● SUPPLIED TEXT
++++

Ann Beasley, Bloomberg Law
It’s a whole new world for drugmakers operating abroad.
Starting Jan. 1, companies can no longer give gifts or cash payments to business associates — traditions that are accepted and sometimes expected — in China and other parts of the world. The change is causing concern among both U.S.-based and multinational companies like Astra Zeneca, Bristol-Myers Squibb, Johnson & Johnson Inc., and Pfizer Inc. about how to balance appropriate business behavior with respect for cultural norms in other countries.
Companies will no longer be able to gift “mooncake” pastries to business associates, a common exchange in China, and cash payments to mark significant religious or cultural occasions in foreign countries won’t be sanctioned.
It’s all because of a new research and development biopharmaceutical industry Code of Practice taking effect in 2019. The new code implements a global ban on using gifts or promotional aids to promote prescription medicines. The code applies to all biopharmaceutical industry professionals wherever they operate and brings the rest of the world in line with current European and U.S. guidance for industry behavior.
The major changes in the International Federation of Pharmaceutical Manufacturers and Associations’ (IFPMA) Code of Practice include a ban on gifts and promotional aids for prescription medicines wherever the association’s member companies operate.

++++

Stored data entries
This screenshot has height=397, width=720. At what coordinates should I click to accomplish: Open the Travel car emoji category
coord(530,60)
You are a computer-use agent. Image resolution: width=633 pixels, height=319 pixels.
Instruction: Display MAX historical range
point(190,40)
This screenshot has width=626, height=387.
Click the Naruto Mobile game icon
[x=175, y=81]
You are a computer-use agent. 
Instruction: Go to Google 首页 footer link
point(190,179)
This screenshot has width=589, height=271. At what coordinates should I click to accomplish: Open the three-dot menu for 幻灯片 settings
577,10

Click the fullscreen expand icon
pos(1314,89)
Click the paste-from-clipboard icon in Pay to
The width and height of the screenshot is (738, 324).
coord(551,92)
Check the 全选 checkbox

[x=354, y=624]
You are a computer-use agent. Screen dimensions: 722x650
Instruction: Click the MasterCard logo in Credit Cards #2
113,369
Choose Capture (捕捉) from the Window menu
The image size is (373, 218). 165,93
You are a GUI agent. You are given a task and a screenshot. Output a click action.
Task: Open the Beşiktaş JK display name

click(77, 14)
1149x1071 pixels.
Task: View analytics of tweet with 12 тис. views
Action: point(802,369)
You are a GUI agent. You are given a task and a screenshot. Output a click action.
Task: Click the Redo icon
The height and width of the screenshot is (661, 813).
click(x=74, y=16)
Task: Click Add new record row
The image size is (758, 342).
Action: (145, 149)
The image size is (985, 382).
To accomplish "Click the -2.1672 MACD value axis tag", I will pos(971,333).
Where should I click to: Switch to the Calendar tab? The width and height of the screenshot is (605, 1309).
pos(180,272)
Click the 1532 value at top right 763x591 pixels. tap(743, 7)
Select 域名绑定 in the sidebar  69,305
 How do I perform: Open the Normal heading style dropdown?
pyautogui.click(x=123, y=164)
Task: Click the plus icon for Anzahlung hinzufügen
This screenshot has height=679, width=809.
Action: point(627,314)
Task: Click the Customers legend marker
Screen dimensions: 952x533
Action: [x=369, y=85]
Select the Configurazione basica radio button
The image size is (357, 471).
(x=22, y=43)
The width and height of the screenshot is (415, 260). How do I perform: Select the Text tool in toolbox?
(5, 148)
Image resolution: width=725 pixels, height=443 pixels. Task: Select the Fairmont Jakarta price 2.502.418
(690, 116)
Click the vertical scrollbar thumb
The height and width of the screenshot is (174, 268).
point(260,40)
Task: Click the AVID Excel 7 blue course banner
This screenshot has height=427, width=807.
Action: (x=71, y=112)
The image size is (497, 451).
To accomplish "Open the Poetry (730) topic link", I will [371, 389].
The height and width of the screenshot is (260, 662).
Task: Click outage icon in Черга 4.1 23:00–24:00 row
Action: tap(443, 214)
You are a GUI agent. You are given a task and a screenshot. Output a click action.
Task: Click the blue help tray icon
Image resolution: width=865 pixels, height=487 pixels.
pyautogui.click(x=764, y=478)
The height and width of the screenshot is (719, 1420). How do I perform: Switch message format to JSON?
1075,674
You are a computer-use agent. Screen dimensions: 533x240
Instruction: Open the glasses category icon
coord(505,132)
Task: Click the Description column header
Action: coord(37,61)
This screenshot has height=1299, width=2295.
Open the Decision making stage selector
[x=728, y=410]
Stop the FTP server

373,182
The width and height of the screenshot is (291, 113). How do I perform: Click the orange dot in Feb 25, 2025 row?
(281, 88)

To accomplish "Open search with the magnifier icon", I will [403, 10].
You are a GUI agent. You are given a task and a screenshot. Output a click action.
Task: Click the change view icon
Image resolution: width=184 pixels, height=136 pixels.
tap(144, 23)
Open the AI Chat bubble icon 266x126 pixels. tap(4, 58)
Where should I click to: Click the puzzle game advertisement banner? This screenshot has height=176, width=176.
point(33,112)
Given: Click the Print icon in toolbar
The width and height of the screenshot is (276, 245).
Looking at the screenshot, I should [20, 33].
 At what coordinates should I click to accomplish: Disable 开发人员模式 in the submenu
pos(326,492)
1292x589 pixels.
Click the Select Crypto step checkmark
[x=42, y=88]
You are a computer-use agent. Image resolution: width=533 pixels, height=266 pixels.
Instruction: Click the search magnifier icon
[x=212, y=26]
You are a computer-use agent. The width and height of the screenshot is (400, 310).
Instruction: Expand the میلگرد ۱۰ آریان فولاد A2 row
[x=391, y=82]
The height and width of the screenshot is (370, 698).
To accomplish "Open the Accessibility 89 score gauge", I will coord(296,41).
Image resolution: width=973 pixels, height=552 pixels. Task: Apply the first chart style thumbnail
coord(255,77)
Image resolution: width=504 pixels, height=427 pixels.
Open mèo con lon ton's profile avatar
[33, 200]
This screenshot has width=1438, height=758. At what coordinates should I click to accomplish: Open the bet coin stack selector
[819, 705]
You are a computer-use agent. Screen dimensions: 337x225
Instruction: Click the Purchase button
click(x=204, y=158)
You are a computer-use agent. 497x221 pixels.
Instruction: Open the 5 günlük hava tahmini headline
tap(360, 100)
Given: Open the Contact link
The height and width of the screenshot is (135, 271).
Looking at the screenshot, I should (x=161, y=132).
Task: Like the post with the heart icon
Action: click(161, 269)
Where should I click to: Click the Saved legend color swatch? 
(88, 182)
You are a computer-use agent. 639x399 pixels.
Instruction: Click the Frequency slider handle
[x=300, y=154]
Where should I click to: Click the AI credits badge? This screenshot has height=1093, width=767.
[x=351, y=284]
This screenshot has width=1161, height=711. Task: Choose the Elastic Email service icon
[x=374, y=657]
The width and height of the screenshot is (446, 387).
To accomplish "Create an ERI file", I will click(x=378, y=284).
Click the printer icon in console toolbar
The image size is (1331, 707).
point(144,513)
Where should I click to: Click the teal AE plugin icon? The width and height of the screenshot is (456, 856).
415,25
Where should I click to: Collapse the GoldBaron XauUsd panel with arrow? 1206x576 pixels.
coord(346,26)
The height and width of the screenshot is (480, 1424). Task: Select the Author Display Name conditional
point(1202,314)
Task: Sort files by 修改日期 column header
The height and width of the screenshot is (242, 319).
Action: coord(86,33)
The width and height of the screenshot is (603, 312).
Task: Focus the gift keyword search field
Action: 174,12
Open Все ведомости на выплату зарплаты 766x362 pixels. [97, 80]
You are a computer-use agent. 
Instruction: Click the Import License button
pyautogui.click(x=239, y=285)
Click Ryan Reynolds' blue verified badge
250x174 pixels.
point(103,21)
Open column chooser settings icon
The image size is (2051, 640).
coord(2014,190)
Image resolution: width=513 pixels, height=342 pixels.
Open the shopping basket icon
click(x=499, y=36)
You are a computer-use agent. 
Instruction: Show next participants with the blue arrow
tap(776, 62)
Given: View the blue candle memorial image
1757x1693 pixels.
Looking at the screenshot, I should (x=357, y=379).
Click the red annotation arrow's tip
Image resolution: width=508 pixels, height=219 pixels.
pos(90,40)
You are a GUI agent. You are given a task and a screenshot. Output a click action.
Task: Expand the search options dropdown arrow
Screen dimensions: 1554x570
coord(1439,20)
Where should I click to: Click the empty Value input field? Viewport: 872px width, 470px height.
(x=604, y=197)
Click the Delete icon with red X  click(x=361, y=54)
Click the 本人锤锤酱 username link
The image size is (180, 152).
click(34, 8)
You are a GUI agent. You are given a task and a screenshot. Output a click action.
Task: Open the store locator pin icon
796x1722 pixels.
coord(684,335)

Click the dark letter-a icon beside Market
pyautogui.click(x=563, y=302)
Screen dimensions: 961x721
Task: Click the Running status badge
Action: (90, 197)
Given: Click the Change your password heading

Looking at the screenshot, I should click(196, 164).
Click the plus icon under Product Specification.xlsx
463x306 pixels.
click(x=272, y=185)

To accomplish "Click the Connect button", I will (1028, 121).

++++

● TASK INSTRUCTIONS
• a. According to the article on the drug industry gift ban, which organization's Code of Practice brings the ban on gifts and promotional aids?
• b. Decide whether each statement agrees with the article on the drug industry gift ban, and back each yes or no with the deciding words from it: (i) The new code covers only companies based in Europe. (ii) Mooncake pastries are a common exchange in China. (iii) The new code takes effect in 2019.
• c. In the article on the drug industry gift ban, rewrite everything from "Starting Jan. 1, companies" down to "in other countries.", putting "firms" wherever "companies" appears.
The records are separate material, apart from the article on the drug industry gift ban.

● EXERCISE RESPONSES
• a. The International Federation of Pharmaceutical Manufacturers and Associations (IFPMA).

• b.
(i) No: "The code applies to all biopharmaceutical industry professionals wherever they operate"
(ii) Yes: "a common exchange in China"
(iii) Yes: "Code of Practice taking effect in 2019"

• c.
Starting Jan. 1, firms can no longer give gifts or cash payments to business associates — traditions that are accepted and sometimes expected — in China and other parts of the world. The change is causing concern among both U.S.-based and multinational firms like Astra Zeneca, Bristol-Myers Squibb, Johnson & Johnson Inc., and Pfizer Inc. about how to balance appropriate business behavior with respect for cultural norms in other countries.